Superman Returns soars over all other versions.By John DeSando, WCBE's "It's Movie Time"

"Any defeat, however trivial, may be fatal to a savior of the plain people. They never admire a messiah with a bloody nose." H.L. Mencken

I've always thought of myself like Superman: heroic, above the crowd, strong, selfless. The new film Superman Returns reveals that HE is just like ME: weak, self absorbed, righteous, mortal, and wobbly about women. The numerous spot-on insights in this latest installment are testimony that this film may even eclipse the best of Spiderman in exploring the effect being human has on the best of us.

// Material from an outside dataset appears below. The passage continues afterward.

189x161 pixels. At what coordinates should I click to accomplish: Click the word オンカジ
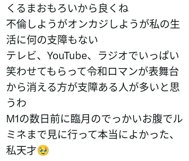click(x=88, y=24)
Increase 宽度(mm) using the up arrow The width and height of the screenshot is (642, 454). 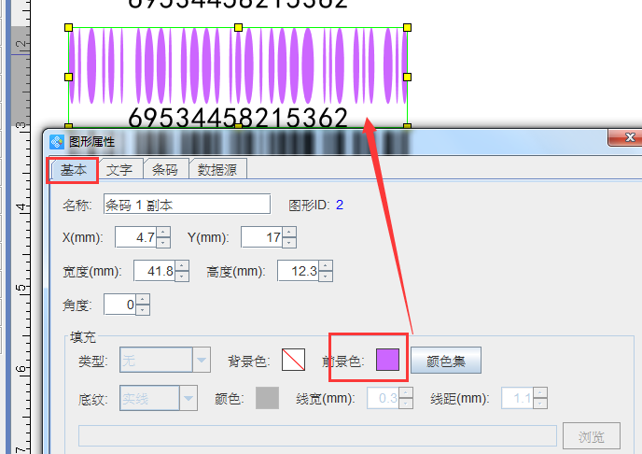click(183, 266)
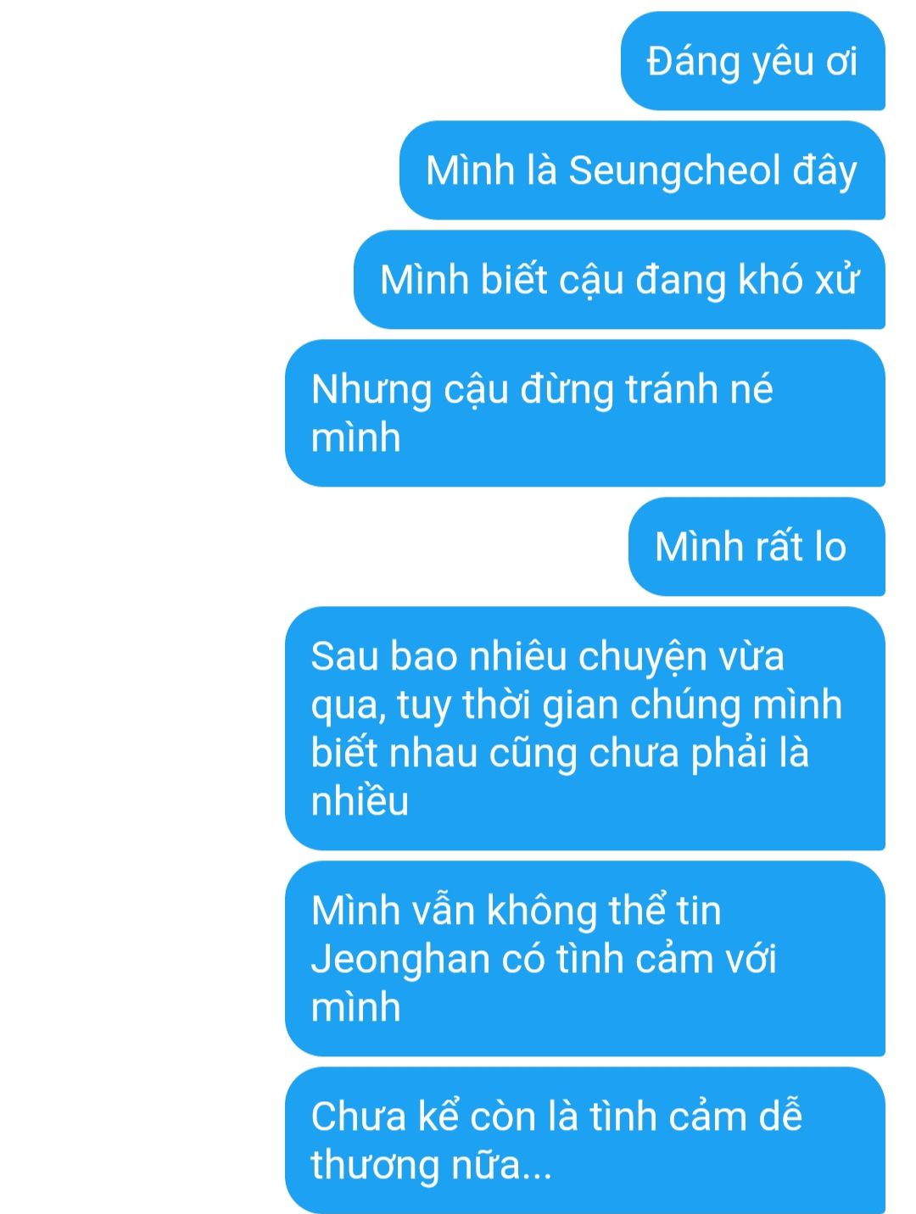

At a recent Hollywood party, I lost my hand for a second in a shake with Mike Tyson, the flawed former heavyweight champion of the world. I did speculate, however, that I had never before met someone who was once the best in the world. Superman (Brandon Routh), unarguably the best of us all, is the polar opposite to Tyson, but both are reduced from their lofty cultural thrones because they are not above acting foolish like the rest of us.

Although not of our planet, Superman exhibits human vulnerability when he faces Lois's (Kate Bosworth) having a child (This kid is unworldly strong. Could the Man of Steel have acted like a real man that night?), and boyfriend but not husband (Hmm, what's she waiting for? a cape?). All happened when and, maybe because, Superman left for five years to find what was left of Krypton, the source of his only physical weakness, kryptonite.

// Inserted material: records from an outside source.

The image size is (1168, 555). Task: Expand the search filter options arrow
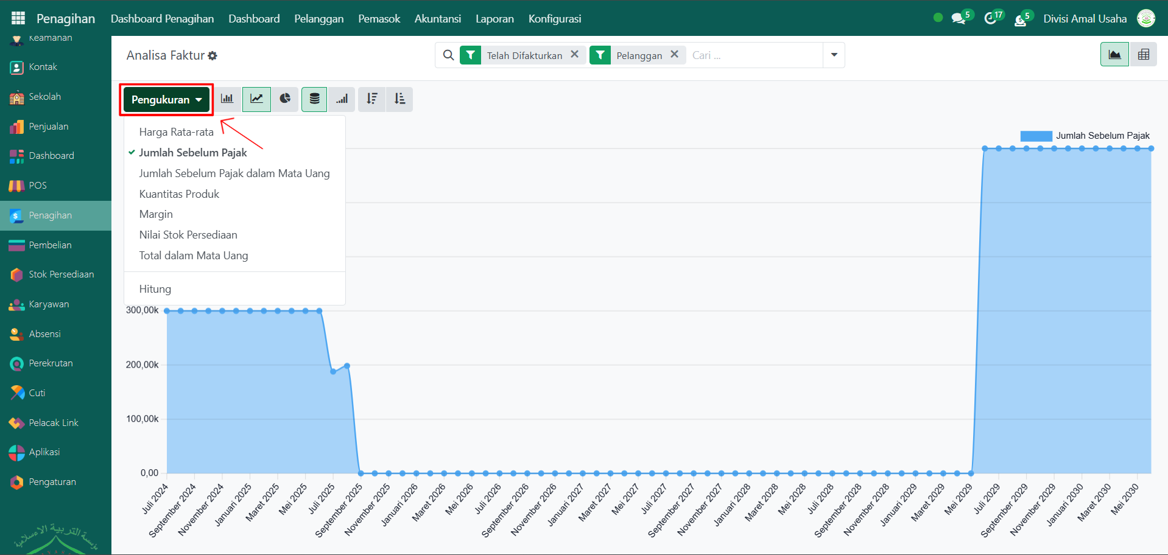click(834, 55)
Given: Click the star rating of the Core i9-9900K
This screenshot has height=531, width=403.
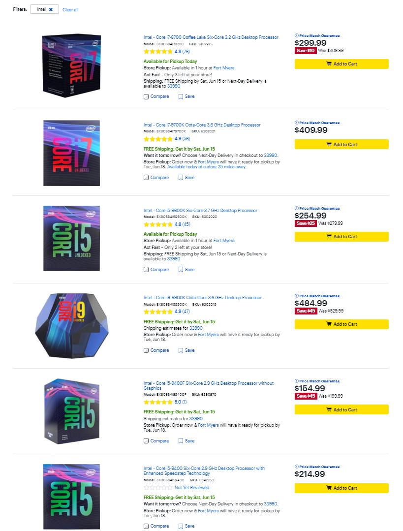Looking at the screenshot, I should pos(157,312).
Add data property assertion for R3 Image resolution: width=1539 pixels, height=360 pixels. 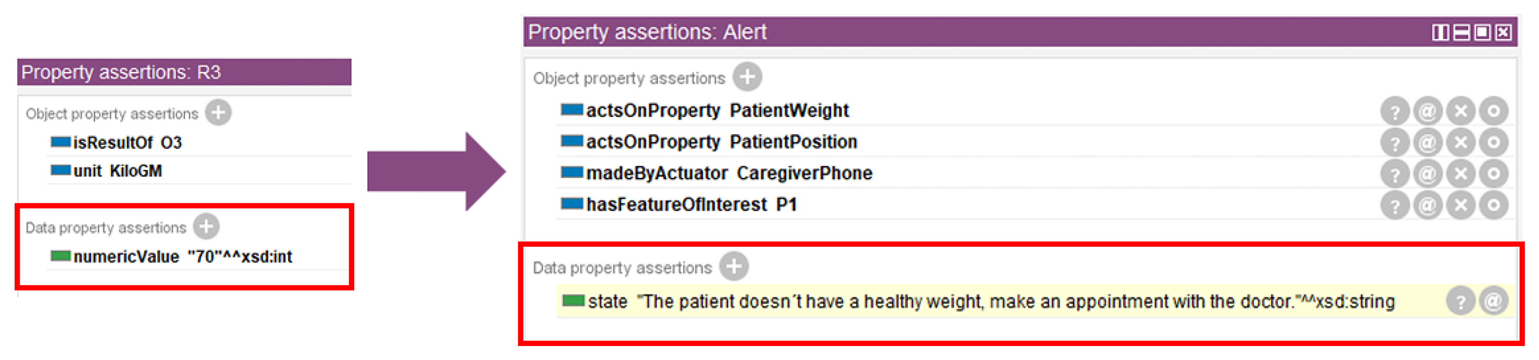click(206, 227)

Director Bryan Singer brilliantly bandies about Superman's struggles with Lois and his combat with nemesis Lex Luthor (Kevin Spacey), who has kryptonite and cave crystals from Superman's Fortress of Solitude to neutralize Superman and start a new continent on earth. Superman's skirmish with death at Luthor's hand has to be tough on an audience that sees its savior as immortal.

The difference in special effects alone between this version and the first in 1978 (expertly directed by Richard Donner) is dramatic: Superman now flies like Baryshnikov, and the universe, from the titles on, looks as real as a night at the Palomar Observatory.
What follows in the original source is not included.